The Laser sailboat has been around since the early 1970s, and I’ve spent a lot of my life zipping around on what I fondly refer to as the “pain box.”
For the last four years there’s been a dispute that has continued to ramp up. The participants in this dispute include the designer Bruce Kirby, the business man Farzad Rastegar whose company LaserPerformance now owns the Laser Trademark, the International Laser Class Association (ILCA) and the International Sailing Federation Limitied (ISAF). The details are excruciating to follow, and so I haven’t done so carefully. Some things seem clear, however. Designer Bruce Kirby isn’t getting paid. The boats and the accessories are getting increasingly hard to find and doubt has been hanging around the future of the boat and class.

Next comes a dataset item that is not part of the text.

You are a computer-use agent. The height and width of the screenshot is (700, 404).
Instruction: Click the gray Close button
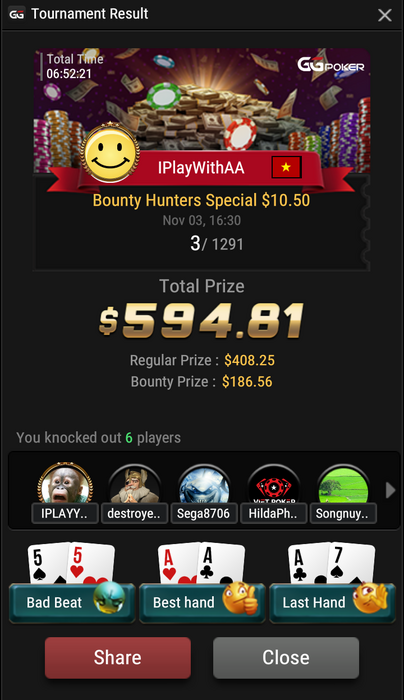pyautogui.click(x=286, y=658)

Two concrete developments may have set this dispute on a course for resolution. On March 4th Kirby filed a lawsuit seeking seeking payments and damages from LaserPerformance.

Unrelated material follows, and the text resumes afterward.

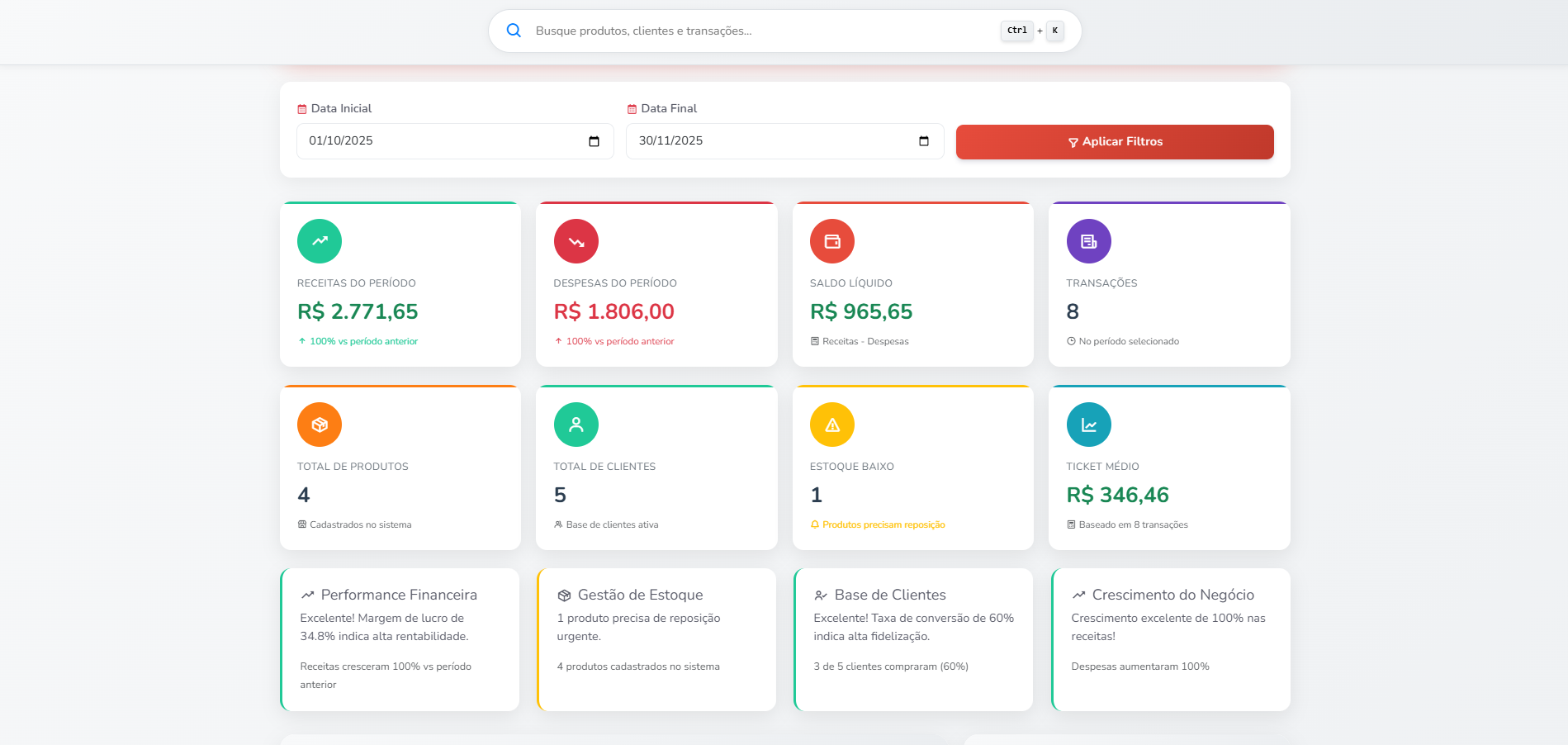Click the red Despesas trending-down icon
The height and width of the screenshot is (745, 1568).
(x=576, y=241)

The second development is more interesting. Apparently some time ago Kirby filed for a trademark name and even an image. Does anyone think the fact the trademark name is the Kirby Torch and the Sailboat-Formerly-Known-as the-Laser is an Olympic class is a coincidence? Probably not. Actually, there are two Laser Olympic classes, the full rig for men and the Radial rig for women Olympians.
Does it somehow mean a return to the way it was or will it mean we’ll soon be sailing a Torch?
I’m pretty confident that there aren’t many Laser sailors out there who care whether there’s a Torch or Laser logo in the sail, just as long as there are boats to be had. And the ILCA doesn’t seem particularly concerned either, maintaining its flexibility and expressing hope for a resolution.
Thanks to Propercourse blogger “Tillerman” for his relentless pursuit of all Laser Truths.